#### Activities:
1. According to the biography of Miguel Ángel Concha, where did he complete his secondary education?
2. Carry the biography of Miguel Ángel Concha forward from its last sentence.

#### Quoted passage:
..........

Member of the Chamber of Deputies
- In office 15 May 1933 – 15 May 1937
- Constituency: 2nd Departamental Grouping

Personal details
- Born: 6 December 1898 Talca, Chile
- Died: 5 November 1989 (aged 90) Quillota, Chile
- Party: Radical Party
- Spouse: Otilia Azócar
- Education: University of Chile
- Profession: Physician

= Miguel Ángel Concha =

Chilean politician (1898–1989)

Miguel Ángel Concha Muñoz (6 December 1898 – 5 November 1989) was a Chilean physician and politician. A member of the Radical Party, he served as deputy for the Second Departamental Grouping of northern Chile between 1933 and 1937.

== Biography ==
Concha Muñoz was born in Talca on 6 December 1898, the son of Jenaro Concha and Juana Muñoz. He married Otilia Azócar, with whom he had three children.

He completed his secondary education at the Liceo de Hombres of Talca and later studied medicine at the University of Chile, qualifying as a physician–surgeon in 1924. He initially practiced medicine in Santiago, later working for one year in the nitrate pampas and subsequently in Tocopilla.

..........

#### Pixel coordinate grounding data:
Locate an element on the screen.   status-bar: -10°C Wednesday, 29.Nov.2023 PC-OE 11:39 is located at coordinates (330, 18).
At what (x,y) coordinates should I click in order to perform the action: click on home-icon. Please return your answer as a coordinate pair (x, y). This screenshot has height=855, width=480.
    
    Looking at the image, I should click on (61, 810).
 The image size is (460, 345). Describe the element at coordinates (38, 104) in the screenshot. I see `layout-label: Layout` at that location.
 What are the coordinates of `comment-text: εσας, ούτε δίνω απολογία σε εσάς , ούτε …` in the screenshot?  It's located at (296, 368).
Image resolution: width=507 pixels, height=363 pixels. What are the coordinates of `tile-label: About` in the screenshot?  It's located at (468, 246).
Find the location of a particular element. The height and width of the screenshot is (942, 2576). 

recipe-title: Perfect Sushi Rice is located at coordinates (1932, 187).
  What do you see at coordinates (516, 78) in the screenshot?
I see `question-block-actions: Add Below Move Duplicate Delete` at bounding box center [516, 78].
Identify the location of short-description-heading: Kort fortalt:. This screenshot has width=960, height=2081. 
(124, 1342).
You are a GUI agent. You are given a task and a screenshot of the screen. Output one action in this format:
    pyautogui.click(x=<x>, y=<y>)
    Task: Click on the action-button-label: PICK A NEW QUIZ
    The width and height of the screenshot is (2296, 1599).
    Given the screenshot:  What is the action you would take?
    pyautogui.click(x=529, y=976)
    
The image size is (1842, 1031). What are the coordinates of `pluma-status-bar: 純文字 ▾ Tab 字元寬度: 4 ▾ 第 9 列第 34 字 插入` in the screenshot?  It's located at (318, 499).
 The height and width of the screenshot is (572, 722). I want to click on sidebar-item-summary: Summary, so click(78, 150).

..........

#### Answer list:
1. At the Liceo de Hombres of Talca.

2.
After being transferred to Quillota, he served as maternity physician at the Hospital de Beneficencia, medical director of the Workers’ Insurance Service (Seguro Obrero), and later as director of the Hospital of Quillota. He was also honorary physician and superintendent of the local Fire Department, and collaborated with the Boy Scouts movement.

== Political career ==
A militant of the Radical Party, Concha Muñoz served as president of the Radical Provincial Board of Valparaíso and of the Radical Assembly of Quillota.

He was elected deputy for the Second Departamental Grouping (Tocopilla, El Loa, Antofagasta and Taltal) for the 1933–1937 legislative period. During his tenure in the Chamber of Deputies, he was a member of the Standing Committee on Medical and Social Assistance and Hygiene.

He died in Quillota on 5 November 1989.